Interplay between ErbB3 and CXCR4 for the activation of Rac1 and breast cancer cell motility. ErbB3 stimulation with HRG activates the P-Rex1/Rac1 pathway through CXCR4-independent and CXCR4-dependent mechanisms.

Lastly, our studies highlight the role of ErbB3 in breast cancer cell motility. HRG binds with high affinity to ErbB3 and ErbB4, and both receptors become activated in response to this ligand. Whereas breast cancer cell motility and Rac1 activation by HRG are sensitive to ErbB3 RNAi silencing, ErbB4 is, on the other hand, dispensable (35). The role of ErbB4 in breast cancer cell motility is less understood, largely due to the complexities arising from the expression of spliced variants and proteolytically cleaved receptors with distinctive intracellular localization.

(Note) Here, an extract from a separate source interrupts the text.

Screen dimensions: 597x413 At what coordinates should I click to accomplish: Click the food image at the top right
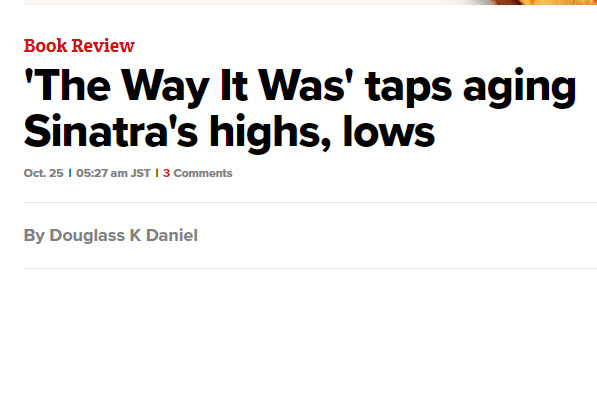click(x=543, y=2)
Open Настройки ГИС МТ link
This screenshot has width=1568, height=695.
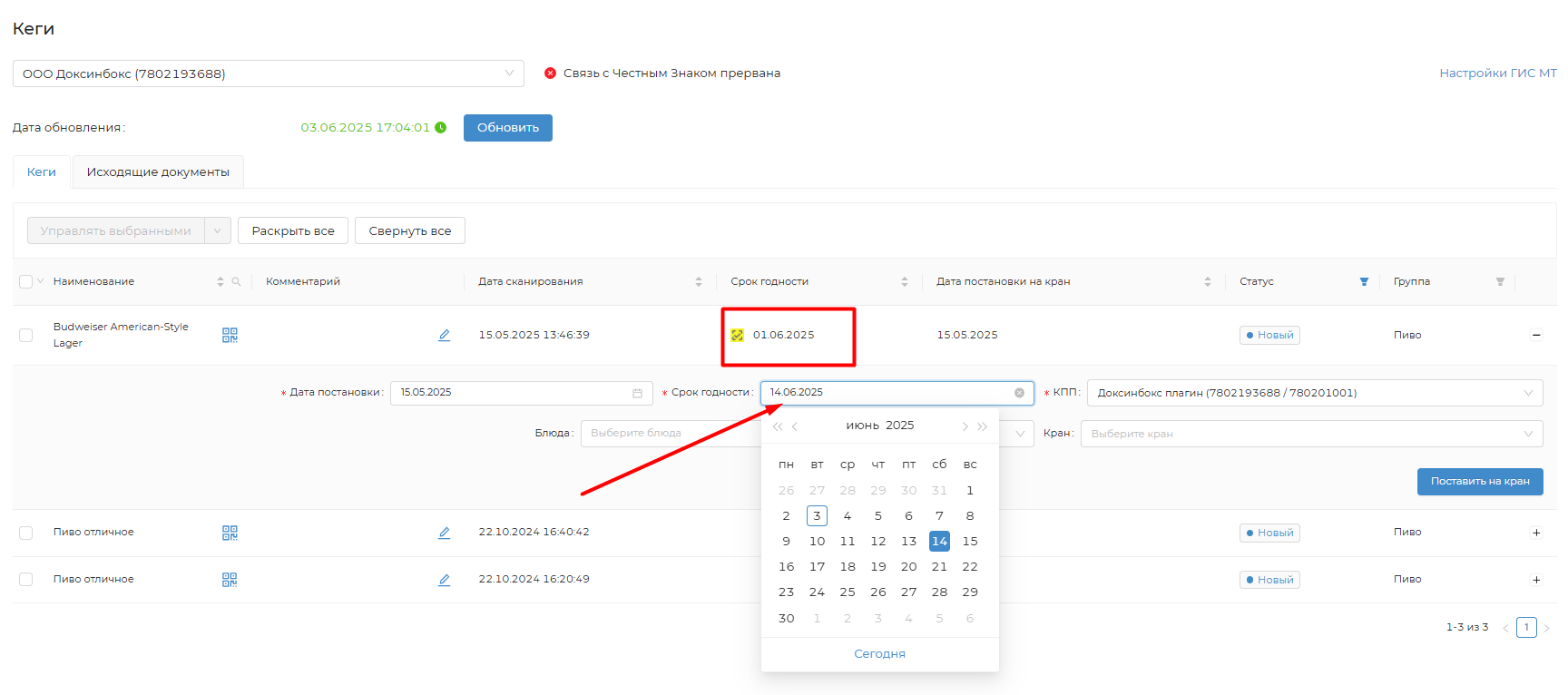pos(1497,73)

Nonetheless, ErbB4 can mediate migratory responses via alternative mechanisms, such as those involving the transcriptional coactivator YAP and protection of EGFR-induced degradation by the E3 ubiquitin ligase c-Cbl (34, 83). Together with our previous analysis (40), the results from this study unquestionably support a distinctive role for ErbB3 in induction and transactivation of CXCR4 via HIF-1α.

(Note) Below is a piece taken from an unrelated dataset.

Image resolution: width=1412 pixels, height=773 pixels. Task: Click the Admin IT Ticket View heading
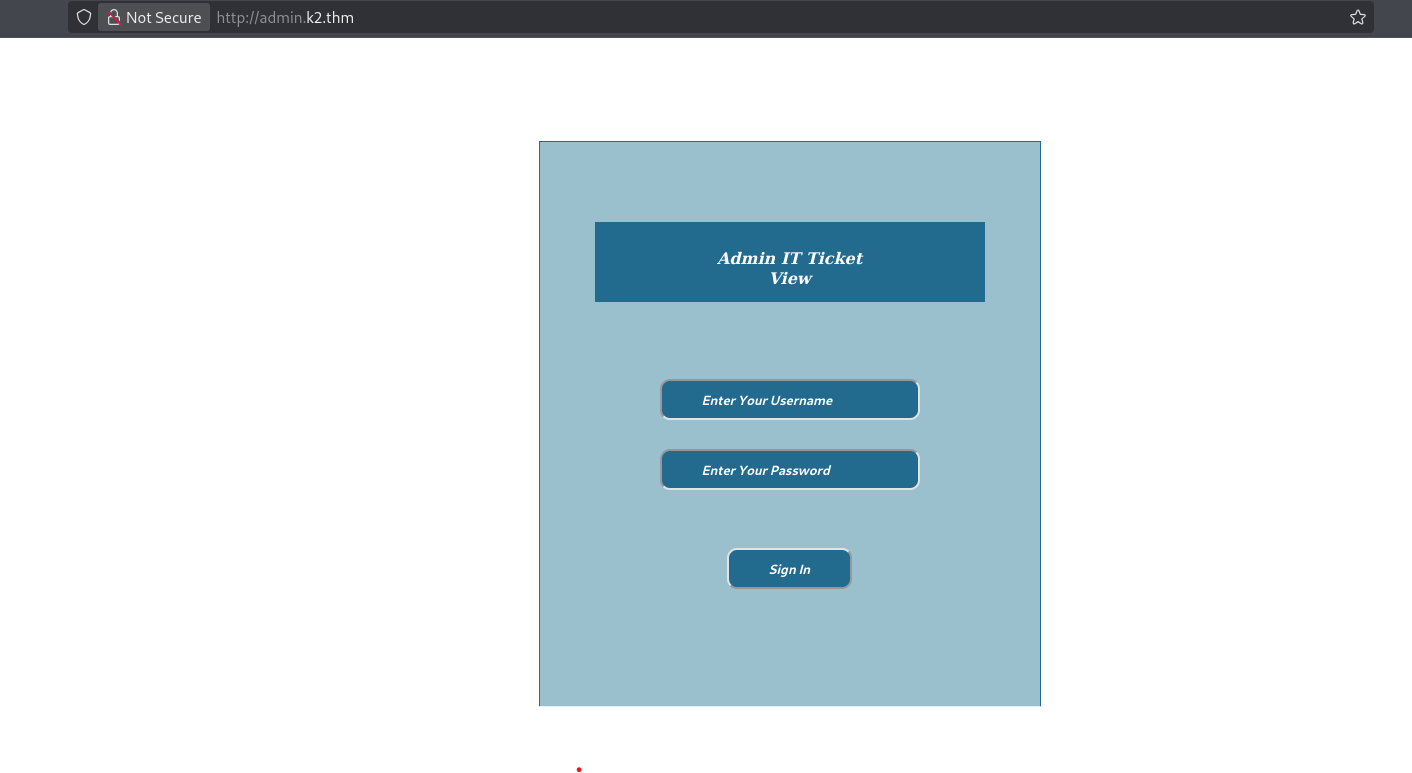(x=789, y=268)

In summary, our study emphasizes the complexities of ErbB signaling in breast cancer cells by establishing a novel link between ErbB3 receptor stimulation and the activation of the P-Rex1/Rac1 pathway via induction of CXCR4, an effect transcriptionally mediated by HIF-1α. In addition to the mechanistic and signaling implications of our studies, it is important to highlight the relevance of these pathways for breast cancer therapy. CXCR4 antagonists inhibit tumorigenic and metastatic phenotypes, including in breast cancer models, and are currently under clinical evaluation for cancer treatment (84). Likewise, inhibitors of the Rac pathway, including P-Rex1 inhibitors, are currently under study as anticancer agents (85–87). Thus, targeting effectors of ErbB receptors represents a potential alternative or complement to ErbB-targeted therapies or other therapeutic modalities to treat breast cancer patients.